TRY IT >>
All of the records should be given again verbatim.
━━ SUPPLIED DATA
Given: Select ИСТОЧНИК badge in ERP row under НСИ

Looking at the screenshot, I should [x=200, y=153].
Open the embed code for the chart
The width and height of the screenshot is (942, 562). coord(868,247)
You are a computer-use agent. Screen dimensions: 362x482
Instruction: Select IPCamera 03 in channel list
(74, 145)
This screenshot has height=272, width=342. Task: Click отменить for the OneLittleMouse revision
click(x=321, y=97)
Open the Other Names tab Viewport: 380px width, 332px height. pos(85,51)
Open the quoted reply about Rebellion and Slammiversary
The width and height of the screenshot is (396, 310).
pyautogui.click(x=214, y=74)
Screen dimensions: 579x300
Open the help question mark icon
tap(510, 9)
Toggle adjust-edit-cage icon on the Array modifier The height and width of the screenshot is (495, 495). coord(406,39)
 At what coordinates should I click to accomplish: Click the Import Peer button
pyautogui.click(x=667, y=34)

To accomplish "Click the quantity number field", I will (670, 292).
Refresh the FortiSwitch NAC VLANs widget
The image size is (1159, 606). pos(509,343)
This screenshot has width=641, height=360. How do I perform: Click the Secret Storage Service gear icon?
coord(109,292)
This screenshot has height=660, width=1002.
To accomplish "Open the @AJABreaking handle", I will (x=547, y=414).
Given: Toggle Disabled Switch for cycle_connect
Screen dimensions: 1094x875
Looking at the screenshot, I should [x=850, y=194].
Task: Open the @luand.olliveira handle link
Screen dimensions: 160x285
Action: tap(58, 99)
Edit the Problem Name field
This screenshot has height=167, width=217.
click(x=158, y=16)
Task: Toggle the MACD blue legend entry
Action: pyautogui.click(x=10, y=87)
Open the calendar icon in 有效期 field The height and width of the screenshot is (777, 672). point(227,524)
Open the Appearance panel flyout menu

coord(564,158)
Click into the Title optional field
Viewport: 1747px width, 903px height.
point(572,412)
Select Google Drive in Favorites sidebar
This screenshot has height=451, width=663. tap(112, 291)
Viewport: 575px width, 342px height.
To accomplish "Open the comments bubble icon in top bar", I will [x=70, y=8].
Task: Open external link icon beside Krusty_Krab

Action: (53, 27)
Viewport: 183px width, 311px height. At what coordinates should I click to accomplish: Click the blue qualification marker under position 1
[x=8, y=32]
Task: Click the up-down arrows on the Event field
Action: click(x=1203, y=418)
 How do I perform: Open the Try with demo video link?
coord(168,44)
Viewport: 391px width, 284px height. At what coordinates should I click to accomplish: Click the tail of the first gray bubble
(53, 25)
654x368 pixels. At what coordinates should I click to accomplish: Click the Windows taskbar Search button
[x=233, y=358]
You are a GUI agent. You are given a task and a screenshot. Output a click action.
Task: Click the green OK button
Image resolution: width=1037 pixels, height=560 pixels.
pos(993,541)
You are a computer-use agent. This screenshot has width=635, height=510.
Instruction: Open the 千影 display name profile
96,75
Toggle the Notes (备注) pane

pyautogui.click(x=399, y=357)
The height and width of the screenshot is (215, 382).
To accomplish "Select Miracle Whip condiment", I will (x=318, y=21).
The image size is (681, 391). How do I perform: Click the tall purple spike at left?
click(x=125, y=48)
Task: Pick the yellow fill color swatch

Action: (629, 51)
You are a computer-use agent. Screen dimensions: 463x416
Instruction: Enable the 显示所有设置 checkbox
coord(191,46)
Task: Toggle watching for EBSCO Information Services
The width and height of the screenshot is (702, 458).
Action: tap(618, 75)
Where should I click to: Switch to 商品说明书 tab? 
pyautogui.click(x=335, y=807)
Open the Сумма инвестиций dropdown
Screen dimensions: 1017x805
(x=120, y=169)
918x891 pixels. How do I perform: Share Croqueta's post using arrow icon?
━━━━
RESULT OF THE TASK >>
Given: Select ИСТОЧНИК badge in ERP row under НСИ

Looking at the screenshot, I should [x=200, y=153].
Open the embed code for the chart
The width and height of the screenshot is (942, 562). coord(868,247)
You are a computer-use agent. Screen dimensions: 362x482
Instruction: Select IPCamera 03 in channel list
(74, 145)
This screenshot has height=272, width=342. Task: Click отменить for the OneLittleMouse revision
click(x=321, y=97)
Open the Other Names tab Viewport: 380px width, 332px height. pos(85,51)
Open the quoted reply about Rebellion and Slammiversary
The width and height of the screenshot is (396, 310).
pyautogui.click(x=214, y=74)
Screen dimensions: 579x300
Open the help question mark icon
tap(510, 9)
Toggle adjust-edit-cage icon on the Array modifier The height and width of the screenshot is (495, 495). coord(406,39)
 At what coordinates should I click to accomplish: Click the Import Peer button
pyautogui.click(x=667, y=34)

To accomplish "Click the quantity number field", I will (670, 292).
Refresh the FortiSwitch NAC VLANs widget
The image size is (1159, 606). pos(509,343)
This screenshot has width=641, height=360. How do I perform: Click the Secret Storage Service gear icon?
coord(109,292)
This screenshot has height=660, width=1002.
To accomplish "Open the @AJABreaking handle", I will (x=547, y=414).
Given: Toggle Disabled Switch for cycle_connect
Screen dimensions: 1094x875
Looking at the screenshot, I should [x=850, y=194].
Task: Open the @luand.olliveira handle link
Screen dimensions: 160x285
Action: tap(58, 99)
Edit the Problem Name field
This screenshot has height=167, width=217.
click(x=158, y=16)
Task: Toggle the MACD blue legend entry
Action: pyautogui.click(x=10, y=87)
Open the calendar icon in 有效期 field The height and width of the screenshot is (777, 672). point(227,524)
Open the Appearance panel flyout menu

coord(564,158)
Click into the Title optional field
Viewport: 1747px width, 903px height.
point(572,412)
Select Google Drive in Favorites sidebar
This screenshot has height=451, width=663. tap(112, 291)
Viewport: 575px width, 342px height.
To accomplish "Open the comments bubble icon in top bar", I will [x=70, y=8].
Task: Open external link icon beside Krusty_Krab

Action: (53, 27)
Viewport: 183px width, 311px height. At what coordinates should I click to accomplish: Click the blue qualification marker under position 1
[x=8, y=32]
Task: Click the up-down arrows on the Event field
Action: click(x=1203, y=418)
 How do I perform: Open the Try with demo video link?
coord(168,44)
Viewport: 391px width, 284px height. At what coordinates should I click to accomplish: Click the tail of the first gray bubble
(53, 25)
654x368 pixels. At what coordinates should I click to accomplish: Click the Windows taskbar Search button
[x=233, y=358]
You are a GUI agent. You are given a task and a screenshot. Output a click action.
Task: Click the green OK button
Image resolution: width=1037 pixels, height=560 pixels.
pos(993,541)
You are a computer-use agent. This screenshot has width=635, height=510.
Instruction: Open the 千影 display name profile
96,75
Toggle the Notes (备注) pane

pyautogui.click(x=399, y=357)
The height and width of the screenshot is (215, 382).
To accomplish "Select Miracle Whip condiment", I will (x=318, y=21).
The image size is (681, 391). How do I perform: Click the tall purple spike at left?
click(x=125, y=48)
Task: Pick the yellow fill color swatch

Action: (629, 51)
You are a computer-use agent. Screen dimensions: 463x416
Instruction: Enable the 显示所有设置 checkbox
coord(191,46)
Task: Toggle watching for EBSCO Information Services
The width and height of the screenshot is (702, 458).
Action: tap(618, 75)
Where should I click to: Switch to 商品说明书 tab? 
pyautogui.click(x=335, y=807)
Open the Сумма инвестиций dropdown
Screen dimensions: 1017x805
(x=120, y=169)
918x891 pixels. How do I perform: Share Croqueta's post using arrow icon?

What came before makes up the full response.